**Entries shown**.
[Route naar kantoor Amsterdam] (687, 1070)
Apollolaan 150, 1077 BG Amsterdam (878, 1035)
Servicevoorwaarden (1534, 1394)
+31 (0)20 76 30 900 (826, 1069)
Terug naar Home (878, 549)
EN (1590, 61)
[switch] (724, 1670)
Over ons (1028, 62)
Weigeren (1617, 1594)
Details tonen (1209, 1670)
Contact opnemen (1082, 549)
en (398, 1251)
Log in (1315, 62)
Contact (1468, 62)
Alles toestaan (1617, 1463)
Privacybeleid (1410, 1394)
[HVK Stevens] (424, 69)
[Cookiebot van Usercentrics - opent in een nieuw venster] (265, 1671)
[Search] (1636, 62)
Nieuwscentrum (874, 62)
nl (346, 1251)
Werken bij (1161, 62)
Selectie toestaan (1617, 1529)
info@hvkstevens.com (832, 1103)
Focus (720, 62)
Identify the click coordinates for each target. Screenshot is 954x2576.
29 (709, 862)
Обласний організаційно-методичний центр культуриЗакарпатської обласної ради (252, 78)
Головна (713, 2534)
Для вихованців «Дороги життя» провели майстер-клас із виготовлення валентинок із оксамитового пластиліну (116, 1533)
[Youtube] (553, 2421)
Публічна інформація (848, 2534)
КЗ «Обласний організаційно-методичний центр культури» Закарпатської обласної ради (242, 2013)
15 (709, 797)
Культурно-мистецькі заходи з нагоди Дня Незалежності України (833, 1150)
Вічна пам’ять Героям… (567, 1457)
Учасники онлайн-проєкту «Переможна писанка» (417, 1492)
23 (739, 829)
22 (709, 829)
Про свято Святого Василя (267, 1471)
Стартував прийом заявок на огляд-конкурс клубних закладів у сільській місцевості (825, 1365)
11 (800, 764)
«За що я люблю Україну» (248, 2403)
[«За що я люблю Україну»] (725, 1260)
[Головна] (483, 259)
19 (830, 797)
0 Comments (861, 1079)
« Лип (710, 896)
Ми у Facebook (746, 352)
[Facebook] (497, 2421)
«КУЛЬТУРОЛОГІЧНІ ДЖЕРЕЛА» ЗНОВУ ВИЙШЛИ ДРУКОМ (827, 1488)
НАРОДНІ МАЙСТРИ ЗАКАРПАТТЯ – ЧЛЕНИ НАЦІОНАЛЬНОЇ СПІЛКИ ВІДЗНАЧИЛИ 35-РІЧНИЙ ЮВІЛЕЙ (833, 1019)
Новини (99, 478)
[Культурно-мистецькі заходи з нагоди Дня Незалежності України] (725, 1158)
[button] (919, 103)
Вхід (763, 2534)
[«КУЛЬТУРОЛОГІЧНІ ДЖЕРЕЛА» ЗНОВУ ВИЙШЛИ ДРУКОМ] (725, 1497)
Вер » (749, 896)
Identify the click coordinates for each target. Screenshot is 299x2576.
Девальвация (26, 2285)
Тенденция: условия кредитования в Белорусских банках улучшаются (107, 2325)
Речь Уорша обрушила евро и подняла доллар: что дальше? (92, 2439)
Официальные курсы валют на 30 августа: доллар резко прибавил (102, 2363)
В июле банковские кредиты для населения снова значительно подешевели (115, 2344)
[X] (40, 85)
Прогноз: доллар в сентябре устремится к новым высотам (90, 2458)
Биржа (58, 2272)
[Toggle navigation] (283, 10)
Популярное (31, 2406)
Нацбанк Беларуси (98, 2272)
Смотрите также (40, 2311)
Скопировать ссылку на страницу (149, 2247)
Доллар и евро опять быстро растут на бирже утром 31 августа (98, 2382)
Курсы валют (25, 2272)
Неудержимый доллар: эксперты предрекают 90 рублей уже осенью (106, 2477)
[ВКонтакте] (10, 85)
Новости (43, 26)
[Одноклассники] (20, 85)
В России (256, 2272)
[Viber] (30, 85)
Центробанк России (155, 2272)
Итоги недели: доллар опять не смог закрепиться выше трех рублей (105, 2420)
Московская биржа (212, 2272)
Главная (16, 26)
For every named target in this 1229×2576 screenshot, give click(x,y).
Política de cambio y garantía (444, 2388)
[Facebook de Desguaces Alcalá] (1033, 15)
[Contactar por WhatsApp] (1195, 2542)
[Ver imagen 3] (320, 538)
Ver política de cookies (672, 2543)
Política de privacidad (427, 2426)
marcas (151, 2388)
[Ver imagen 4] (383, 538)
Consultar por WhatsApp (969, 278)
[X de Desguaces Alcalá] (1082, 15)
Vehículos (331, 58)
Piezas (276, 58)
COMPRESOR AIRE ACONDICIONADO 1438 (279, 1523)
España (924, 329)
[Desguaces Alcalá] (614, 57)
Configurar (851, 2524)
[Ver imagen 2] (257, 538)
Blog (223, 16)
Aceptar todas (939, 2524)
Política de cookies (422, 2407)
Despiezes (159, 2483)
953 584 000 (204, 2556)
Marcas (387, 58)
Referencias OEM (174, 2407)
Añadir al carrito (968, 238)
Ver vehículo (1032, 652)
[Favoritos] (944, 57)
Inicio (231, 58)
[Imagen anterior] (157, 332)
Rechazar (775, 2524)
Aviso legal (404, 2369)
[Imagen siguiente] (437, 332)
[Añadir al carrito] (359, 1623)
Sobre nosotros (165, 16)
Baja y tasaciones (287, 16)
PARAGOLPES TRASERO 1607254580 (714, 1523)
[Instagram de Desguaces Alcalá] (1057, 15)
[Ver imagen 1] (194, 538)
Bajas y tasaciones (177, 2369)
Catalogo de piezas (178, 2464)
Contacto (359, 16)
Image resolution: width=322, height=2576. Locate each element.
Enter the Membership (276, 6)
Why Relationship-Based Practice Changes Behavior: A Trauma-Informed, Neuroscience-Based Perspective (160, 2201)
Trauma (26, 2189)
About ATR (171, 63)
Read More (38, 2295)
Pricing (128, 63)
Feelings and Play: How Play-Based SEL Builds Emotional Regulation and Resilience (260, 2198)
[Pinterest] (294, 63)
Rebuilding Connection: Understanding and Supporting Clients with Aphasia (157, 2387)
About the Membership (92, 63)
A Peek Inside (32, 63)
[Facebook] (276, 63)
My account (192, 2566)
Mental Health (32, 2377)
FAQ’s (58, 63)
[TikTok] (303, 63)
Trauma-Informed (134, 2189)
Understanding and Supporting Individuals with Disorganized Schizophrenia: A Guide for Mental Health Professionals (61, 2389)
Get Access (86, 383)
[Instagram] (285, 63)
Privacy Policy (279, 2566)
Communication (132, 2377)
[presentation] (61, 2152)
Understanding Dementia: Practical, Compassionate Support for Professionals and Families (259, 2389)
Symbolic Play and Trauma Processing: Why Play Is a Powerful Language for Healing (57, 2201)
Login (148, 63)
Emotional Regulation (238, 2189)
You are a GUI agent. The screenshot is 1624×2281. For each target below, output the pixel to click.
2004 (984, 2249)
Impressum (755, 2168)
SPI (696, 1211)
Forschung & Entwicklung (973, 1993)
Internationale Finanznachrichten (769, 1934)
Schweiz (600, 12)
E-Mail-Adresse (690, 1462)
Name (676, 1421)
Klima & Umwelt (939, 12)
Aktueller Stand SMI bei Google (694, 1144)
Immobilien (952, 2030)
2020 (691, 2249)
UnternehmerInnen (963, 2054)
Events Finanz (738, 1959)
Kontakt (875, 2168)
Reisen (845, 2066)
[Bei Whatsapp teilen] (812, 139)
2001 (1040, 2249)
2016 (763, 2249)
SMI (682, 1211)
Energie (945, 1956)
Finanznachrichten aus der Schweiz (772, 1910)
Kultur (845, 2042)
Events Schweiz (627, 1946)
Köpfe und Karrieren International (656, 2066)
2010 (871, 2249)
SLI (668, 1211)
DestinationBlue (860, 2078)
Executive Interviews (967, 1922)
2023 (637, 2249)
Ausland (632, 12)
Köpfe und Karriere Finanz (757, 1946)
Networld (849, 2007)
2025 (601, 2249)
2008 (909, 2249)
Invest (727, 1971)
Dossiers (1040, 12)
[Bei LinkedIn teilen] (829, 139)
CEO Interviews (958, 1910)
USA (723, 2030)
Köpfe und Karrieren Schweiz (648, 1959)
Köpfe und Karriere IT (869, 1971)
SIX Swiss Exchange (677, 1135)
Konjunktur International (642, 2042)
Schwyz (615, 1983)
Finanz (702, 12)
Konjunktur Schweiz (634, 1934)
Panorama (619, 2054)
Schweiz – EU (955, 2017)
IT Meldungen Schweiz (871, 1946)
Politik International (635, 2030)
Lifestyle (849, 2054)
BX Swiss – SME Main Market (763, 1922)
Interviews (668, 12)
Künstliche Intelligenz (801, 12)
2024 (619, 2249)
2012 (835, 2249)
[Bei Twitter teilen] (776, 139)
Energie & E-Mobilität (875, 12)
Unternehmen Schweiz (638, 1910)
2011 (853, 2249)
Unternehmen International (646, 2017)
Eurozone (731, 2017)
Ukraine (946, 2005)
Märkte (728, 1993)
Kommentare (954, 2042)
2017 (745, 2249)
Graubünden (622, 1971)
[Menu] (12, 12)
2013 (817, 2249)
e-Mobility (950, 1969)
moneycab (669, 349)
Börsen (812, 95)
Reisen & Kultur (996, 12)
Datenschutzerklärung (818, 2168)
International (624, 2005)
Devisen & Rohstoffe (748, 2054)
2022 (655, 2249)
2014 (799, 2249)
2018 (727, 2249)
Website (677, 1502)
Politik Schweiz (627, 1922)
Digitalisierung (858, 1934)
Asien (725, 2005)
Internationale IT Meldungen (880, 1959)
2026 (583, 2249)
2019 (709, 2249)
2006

**Exercise prompt**.
The reply should consist solely of the lines of the data, exact, from the opening line through the line with "[Search] (1636, 62)", inclusive.

**Answer area**.
[Route naar kantoor Amsterdam] (687, 1070)
Apollolaan 150, 1077 BG Amsterdam (878, 1035)
Servicevoorwaarden (1534, 1394)
+31 (0)20 76 30 900 (826, 1069)
Terug naar Home (878, 549)
EN (1590, 61)
[switch] (724, 1670)
Over ons (1028, 62)
Weigeren (1617, 1594)
Details tonen (1209, 1670)
Contact opnemen (1082, 549)
en (398, 1251)
Log in (1315, 62)
Contact (1468, 62)
Alles toestaan (1617, 1463)
Privacybeleid (1410, 1394)
[HVK Stevens] (424, 69)
[Cookiebot van Usercentrics - opent in een nieuw venster] (265, 1671)
[Search] (1636, 62)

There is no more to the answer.